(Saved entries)
======

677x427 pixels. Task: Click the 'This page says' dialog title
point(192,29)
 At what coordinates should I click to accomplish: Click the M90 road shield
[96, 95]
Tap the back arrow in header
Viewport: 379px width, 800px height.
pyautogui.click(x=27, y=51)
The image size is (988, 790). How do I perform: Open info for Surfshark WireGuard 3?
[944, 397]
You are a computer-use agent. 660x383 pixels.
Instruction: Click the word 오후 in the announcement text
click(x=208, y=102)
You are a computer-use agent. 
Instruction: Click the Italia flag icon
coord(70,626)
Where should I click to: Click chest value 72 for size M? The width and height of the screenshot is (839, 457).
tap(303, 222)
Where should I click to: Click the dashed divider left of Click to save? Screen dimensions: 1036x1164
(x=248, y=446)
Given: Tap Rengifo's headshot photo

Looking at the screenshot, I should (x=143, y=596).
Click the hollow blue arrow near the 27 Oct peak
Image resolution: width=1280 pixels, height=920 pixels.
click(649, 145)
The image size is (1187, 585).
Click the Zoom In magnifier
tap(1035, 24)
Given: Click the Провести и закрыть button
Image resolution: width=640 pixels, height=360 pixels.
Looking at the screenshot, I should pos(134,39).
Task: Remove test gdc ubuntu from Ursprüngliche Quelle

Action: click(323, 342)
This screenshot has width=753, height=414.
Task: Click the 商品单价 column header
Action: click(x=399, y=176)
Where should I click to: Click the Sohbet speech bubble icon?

======

=== Prompt ===
The lines to return are those with the string "computer" in them; copy each from the entries above.

=== Answer to this problem ===
You are a computer-use agent. 660x383 pixels.
You are a computer-use agent. 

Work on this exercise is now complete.